> _Given problem_
Render each line of the entries that follow as a Markdown table with two columns, Row and Line, numbering the rows in order and leaving out blank lines.

> _Material provided_

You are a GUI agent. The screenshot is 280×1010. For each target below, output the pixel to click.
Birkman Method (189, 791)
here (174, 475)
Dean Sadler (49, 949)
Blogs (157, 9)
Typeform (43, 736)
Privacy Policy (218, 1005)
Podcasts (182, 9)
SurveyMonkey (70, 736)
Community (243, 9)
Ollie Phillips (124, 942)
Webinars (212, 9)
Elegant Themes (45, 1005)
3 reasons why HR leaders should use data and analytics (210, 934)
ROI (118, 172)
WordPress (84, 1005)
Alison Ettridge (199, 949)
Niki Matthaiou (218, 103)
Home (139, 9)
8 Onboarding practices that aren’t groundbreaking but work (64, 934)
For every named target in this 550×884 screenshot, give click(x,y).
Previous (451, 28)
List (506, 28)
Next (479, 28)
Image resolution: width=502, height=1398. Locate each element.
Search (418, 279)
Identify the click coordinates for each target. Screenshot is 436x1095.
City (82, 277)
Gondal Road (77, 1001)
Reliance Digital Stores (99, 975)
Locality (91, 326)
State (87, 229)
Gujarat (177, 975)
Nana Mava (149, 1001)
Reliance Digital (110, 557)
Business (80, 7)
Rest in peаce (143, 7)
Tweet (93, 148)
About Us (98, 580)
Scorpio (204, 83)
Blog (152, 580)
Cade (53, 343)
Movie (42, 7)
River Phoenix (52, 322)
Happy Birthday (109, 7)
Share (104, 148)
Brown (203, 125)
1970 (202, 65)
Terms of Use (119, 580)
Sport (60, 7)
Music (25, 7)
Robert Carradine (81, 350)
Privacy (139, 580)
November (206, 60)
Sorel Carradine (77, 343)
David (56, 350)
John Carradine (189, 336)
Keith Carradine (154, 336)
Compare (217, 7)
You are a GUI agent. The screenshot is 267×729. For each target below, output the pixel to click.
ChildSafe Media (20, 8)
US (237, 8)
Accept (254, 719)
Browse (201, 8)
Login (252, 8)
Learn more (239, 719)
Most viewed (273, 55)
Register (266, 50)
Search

> _Complete output_
| Row | Line |
|---|---|
| 1 | You are a GUI agent. The screenshot is 280×1010. For each target below, output the pixel to click. |
| 2 | Birkman Method (189, 791) |
| 3 | here (174, 475) |
| 4 | Dean Sadler (49, 949) |
| 5 | Blogs (157, 9) |
| 6 | Typeform (43, 736) |
| 7 | Privacy Policy (218, 1005) |
| 8 | Podcasts (182, 9) |
| 9 | SurveyMonkey (70, 736) |
| 10 | Community (243, 9) |
| 11 | Ollie Phillips (124, 942) |
| 12 | Webinars (212, 9) |
| 13 | Elegant Themes (45, 1005) |
| 14 | 3 reasons why HR leaders should use data and analytics (210, 934) |
| 15 | ROI (118, 172) |
| 16 | WordPress (84, 1005) |
| 17 | Alison Ettridge (199, 949) |
| 18 | Niki Matthaiou (218, 103) |
| 19 | Home (139, 9) |
| 20 | 8 Onboarding practices that aren’t groundbreaking but work (64, 934) |
| 21 | For every named target in this 550×884 screenshot, give click(x,y). |
| 22 | Previous (451, 28) |
| 23 | List (506, 28) |
| 24 | Next (479, 28) |
| 25 | Image resolution: width=502, height=1398. Locate each element. |
| 26 | Search (418, 279) |
| 27 | Identify the click coordinates for each target. Screenshot is 436x1095. |
| 28 | City (82, 277) |
| 29 | Gondal Road (77, 1001) |
| 30 | Reliance Digital Stores (99, 975) |
| 31 | Locality (91, 326) |
| 32 | State (87, 229) |
| 33 | Gujarat (177, 975) |
| 34 | Nana Mava (149, 1001) |
| 35 | Reliance Digital (110, 557) |
| 36 | Business (80, 7) |
| 37 | Rest in peаce (143, 7) |
| 38 | Tweet (93, 148) |
| 39 | About Us (98, 580) |
| 40 | Scorpio (204, 83) |
| 41 | Blog (152, 580) |
| 42 | Cade (53, 343) |
| 43 | Movie (42, 7) |
| 44 | River Phoenix (52, 322) |
| 45 | Happy Birthday (109, 7) |
| 46 | Share (104, 148) |
| 47 | Brown (203, 125) |
| 48 | 1970 (202, 65) |
| 49 | Terms of Use (119, 580) |
| 50 | Sport (60, 7) |
| 51 | Music (25, 7) |
| 52 | Robert Carradine (81, 350) |
| 53 | Privacy (139, 580) |
| 54 | November (206, 60) |
| 55 | Sorel Carradine (77, 343) |
| 56 | David (56, 350) |
| 57 | John Carradine (189, 336) |
| 58 | Keith Carradine (154, 336) |
| 59 | Compare (217, 7) |
| 60 | You are a GUI agent. The screenshot is 267×729. For each target below, output the pixel to click. |
| 61 | ChildSafe Media (20, 8) |
| 62 | US (237, 8) |
| 63 | Accept (254, 719) |
| 64 | Browse (201, 8) |
| 65 | Login (252, 8) |
| 66 | Learn more (239, 719) |
| 67 | Most viewed (273, 55) |
| 68 | Register (266, 50) |
| 69 | Search |